*RECORDS SUPPLIED*.
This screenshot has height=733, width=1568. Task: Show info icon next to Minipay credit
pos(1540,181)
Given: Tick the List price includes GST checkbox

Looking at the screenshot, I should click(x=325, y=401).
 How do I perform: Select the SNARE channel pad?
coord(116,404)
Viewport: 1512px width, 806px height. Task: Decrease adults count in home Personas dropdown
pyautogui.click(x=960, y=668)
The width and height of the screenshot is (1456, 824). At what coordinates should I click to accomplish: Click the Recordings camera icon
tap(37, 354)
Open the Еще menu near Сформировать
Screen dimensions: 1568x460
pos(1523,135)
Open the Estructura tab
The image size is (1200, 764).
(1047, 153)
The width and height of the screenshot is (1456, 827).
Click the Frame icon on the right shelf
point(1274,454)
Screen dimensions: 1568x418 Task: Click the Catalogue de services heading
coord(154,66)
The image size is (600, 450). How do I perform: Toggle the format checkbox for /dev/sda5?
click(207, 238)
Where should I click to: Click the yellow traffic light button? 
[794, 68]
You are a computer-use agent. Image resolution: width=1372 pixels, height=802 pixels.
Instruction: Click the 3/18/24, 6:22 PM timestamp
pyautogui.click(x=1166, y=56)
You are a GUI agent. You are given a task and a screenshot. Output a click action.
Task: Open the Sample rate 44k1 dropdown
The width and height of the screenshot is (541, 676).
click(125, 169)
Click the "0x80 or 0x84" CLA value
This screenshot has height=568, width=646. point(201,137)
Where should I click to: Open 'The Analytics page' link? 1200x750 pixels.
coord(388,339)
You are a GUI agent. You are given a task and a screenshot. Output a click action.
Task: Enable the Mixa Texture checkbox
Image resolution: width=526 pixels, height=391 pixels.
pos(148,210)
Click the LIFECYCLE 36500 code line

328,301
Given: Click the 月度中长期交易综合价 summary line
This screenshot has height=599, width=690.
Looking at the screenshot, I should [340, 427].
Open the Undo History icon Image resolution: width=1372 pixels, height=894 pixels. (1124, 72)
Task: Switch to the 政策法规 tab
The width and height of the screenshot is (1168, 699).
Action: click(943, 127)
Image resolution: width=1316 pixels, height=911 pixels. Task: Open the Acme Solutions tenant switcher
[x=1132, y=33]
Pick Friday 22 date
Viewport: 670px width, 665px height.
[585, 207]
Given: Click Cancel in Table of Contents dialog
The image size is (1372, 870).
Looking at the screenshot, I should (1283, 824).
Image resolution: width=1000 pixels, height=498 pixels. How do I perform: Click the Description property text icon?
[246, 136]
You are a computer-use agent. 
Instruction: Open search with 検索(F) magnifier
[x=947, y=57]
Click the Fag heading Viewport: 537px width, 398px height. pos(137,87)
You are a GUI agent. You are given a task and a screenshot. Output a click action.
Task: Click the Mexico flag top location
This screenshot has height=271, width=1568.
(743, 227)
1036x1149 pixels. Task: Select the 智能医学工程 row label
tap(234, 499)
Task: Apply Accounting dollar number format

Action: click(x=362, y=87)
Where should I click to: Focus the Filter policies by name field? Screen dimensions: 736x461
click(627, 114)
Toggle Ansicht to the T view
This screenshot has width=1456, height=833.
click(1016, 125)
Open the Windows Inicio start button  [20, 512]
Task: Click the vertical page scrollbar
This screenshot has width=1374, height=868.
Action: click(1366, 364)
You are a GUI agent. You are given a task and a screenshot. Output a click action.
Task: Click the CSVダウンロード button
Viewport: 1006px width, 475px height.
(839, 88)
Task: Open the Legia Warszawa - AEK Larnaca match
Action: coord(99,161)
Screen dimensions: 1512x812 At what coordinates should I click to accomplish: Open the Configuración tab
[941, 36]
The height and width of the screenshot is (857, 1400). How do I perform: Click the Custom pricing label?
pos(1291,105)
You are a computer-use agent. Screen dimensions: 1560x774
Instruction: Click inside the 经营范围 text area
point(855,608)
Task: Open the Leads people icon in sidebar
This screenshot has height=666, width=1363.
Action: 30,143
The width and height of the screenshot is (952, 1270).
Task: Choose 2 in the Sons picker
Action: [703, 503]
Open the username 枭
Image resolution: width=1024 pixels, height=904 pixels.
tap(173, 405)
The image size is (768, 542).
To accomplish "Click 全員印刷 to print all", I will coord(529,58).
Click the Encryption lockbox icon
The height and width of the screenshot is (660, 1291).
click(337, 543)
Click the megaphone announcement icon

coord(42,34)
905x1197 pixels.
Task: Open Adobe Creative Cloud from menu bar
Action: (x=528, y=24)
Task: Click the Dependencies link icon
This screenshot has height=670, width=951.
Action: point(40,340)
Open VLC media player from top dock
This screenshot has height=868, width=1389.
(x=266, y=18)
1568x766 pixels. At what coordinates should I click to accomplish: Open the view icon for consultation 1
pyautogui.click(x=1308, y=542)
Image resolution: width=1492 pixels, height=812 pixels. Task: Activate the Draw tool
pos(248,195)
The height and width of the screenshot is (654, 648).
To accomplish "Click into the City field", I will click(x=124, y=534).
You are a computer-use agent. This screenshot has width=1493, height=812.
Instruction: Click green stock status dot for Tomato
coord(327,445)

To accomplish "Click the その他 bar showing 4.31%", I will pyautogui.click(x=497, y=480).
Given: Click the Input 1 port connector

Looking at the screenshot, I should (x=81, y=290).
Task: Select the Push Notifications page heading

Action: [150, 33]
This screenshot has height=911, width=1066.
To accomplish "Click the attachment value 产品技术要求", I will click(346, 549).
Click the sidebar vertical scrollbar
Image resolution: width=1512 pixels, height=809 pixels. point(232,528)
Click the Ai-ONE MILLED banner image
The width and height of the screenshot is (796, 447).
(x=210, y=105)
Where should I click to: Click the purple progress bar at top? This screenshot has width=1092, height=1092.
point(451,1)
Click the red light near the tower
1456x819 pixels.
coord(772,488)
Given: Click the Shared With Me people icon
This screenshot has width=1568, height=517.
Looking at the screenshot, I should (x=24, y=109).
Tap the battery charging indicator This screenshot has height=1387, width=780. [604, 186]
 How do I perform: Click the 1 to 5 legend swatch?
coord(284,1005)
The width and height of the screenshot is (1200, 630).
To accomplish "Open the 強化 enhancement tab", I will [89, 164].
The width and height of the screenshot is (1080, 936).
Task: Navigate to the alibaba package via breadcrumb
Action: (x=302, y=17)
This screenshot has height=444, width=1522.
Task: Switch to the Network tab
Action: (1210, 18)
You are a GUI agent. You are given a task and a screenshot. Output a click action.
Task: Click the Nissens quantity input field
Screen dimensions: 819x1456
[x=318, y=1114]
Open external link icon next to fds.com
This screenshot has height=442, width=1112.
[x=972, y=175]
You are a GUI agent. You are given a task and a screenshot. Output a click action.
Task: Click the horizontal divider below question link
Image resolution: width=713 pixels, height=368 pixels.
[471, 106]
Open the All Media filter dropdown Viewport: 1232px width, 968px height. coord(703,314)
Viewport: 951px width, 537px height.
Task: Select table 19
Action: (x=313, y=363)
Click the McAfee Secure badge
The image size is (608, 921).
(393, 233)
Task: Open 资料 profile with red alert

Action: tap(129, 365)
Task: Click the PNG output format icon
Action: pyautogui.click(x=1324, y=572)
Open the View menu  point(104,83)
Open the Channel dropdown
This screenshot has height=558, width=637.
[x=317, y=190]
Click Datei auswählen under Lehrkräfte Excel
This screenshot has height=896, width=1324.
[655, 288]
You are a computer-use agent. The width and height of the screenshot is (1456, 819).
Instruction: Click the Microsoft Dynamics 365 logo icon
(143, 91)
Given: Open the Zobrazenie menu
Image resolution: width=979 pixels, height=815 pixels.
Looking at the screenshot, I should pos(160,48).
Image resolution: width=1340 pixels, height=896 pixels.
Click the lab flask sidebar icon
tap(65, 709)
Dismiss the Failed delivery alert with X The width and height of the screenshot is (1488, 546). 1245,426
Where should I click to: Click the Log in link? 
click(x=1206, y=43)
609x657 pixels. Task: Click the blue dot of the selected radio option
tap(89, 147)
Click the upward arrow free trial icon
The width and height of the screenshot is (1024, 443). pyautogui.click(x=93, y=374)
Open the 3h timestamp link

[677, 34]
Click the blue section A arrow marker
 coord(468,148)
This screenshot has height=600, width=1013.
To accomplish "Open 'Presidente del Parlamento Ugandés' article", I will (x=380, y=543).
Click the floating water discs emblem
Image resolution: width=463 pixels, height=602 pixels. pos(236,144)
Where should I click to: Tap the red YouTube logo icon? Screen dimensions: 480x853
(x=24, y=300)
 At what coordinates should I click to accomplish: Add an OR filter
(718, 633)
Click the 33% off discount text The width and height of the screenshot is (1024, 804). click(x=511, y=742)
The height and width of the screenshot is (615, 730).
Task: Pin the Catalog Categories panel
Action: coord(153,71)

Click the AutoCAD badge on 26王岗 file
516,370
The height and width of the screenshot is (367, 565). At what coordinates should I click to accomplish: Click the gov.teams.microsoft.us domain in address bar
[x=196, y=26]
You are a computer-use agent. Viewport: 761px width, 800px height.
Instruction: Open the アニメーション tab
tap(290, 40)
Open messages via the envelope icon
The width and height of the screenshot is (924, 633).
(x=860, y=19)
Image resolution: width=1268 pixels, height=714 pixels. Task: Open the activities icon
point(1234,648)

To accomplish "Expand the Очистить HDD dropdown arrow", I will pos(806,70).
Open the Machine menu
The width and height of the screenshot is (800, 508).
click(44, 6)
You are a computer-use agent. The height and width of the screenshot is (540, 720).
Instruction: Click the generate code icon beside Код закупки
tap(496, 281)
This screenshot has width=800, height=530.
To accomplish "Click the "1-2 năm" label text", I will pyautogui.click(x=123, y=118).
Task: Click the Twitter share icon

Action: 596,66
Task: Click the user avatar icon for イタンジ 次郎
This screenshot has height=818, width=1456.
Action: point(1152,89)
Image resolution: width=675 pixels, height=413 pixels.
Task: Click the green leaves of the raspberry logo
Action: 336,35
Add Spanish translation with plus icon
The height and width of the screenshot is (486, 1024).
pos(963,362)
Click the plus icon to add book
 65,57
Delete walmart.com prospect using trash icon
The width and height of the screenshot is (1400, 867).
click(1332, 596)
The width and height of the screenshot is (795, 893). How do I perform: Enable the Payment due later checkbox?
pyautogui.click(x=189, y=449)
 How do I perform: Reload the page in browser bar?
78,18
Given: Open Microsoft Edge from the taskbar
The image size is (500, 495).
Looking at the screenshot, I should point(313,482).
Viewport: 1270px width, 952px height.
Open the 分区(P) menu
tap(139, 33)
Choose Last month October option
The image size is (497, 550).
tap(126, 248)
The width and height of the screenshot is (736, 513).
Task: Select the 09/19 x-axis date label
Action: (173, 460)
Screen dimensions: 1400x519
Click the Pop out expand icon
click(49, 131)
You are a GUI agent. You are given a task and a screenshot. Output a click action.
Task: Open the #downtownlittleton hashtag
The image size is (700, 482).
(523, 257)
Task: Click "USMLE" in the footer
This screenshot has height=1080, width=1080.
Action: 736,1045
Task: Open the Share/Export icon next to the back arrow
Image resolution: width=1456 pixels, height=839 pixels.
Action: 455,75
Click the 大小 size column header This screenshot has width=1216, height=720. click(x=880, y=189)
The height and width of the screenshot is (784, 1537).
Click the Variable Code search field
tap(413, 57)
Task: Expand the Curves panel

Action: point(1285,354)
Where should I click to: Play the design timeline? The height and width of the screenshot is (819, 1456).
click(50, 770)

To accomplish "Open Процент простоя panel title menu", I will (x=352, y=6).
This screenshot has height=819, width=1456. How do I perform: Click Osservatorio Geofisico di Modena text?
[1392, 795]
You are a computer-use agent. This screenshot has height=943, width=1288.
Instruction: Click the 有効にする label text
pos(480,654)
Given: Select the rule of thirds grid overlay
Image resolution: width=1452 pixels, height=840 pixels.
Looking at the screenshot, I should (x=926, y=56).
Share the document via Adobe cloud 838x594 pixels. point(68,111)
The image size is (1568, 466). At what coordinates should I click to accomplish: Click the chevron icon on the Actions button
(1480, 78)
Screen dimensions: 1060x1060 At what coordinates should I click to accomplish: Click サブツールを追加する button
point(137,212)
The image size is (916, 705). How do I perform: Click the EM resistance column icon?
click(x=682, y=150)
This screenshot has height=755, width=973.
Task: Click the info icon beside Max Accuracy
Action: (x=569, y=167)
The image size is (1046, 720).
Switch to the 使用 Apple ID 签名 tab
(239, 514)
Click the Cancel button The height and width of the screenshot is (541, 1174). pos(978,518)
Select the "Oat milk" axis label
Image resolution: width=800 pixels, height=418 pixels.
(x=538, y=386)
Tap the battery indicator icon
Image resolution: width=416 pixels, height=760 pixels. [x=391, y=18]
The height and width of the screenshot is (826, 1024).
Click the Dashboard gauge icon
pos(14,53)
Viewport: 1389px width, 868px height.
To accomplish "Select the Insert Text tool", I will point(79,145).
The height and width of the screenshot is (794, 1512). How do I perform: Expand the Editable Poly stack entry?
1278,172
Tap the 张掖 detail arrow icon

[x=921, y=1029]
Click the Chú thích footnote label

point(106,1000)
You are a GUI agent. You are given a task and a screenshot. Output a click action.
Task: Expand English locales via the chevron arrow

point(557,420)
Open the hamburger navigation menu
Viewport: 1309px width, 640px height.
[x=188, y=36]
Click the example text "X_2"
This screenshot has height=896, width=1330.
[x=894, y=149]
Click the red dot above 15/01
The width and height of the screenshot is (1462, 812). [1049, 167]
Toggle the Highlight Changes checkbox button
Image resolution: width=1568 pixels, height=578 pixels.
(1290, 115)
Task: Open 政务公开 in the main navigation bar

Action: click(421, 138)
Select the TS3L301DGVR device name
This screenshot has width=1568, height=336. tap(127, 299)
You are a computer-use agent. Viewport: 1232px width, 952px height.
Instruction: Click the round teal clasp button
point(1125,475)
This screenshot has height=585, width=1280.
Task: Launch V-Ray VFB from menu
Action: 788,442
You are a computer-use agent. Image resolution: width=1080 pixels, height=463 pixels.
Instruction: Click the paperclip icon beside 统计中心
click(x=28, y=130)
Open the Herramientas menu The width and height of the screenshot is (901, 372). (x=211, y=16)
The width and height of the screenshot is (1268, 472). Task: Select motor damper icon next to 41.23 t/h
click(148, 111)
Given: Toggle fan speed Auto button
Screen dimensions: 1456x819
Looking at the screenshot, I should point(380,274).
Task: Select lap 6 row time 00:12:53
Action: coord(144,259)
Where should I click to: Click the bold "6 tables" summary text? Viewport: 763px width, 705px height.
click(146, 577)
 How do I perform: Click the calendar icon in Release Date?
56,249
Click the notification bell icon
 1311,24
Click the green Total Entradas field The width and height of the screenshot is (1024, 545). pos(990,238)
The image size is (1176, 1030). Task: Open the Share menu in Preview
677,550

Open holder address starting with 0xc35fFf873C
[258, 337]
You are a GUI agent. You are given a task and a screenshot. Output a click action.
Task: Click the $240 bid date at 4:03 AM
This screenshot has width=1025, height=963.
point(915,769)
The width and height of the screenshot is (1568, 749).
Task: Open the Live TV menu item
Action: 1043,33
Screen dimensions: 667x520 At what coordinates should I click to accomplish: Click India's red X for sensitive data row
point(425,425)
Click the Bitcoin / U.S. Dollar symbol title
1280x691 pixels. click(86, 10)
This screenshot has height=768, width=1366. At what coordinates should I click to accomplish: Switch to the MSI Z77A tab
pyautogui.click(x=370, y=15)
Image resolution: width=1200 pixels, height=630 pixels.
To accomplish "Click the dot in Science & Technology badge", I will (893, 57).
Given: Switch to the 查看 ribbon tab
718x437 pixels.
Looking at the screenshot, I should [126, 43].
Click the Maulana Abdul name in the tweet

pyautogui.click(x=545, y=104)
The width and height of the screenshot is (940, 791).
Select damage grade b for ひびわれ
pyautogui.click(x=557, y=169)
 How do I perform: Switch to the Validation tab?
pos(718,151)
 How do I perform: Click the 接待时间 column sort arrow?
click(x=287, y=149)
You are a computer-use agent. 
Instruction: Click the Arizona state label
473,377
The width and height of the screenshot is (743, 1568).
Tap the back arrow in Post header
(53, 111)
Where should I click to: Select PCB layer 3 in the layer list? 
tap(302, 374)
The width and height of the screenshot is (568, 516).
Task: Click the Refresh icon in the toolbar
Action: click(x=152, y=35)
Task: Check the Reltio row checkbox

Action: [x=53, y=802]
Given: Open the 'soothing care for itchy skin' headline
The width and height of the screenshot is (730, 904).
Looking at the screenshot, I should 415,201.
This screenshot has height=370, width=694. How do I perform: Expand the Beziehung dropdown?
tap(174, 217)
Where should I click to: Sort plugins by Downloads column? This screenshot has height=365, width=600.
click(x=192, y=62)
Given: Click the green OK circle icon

*EXERCISE GOAL*. List every line from the items above that contains the string "Instruction".

*IN RESPONSE*.
Instruction: Click the 3/18/24, 6:22 PM timestamp
Instruction: Open search with 検索(F) magnifier
Instruction: Click inside the 经营范围 text area
Instruction: Click green stock status dot for Tomato
Instruction: Click the Microsoft Dynamics 365 logo icon
Instruction: Open the アニメーション tab
Instruction: Click the generate code icon beside Код закупки
Instruction: Click the 有効にする label text
Instruction: Click the round teal clasp button
Instruction: Click the paperclip icon beside 统计中心
Instruction: Click the Arizona state label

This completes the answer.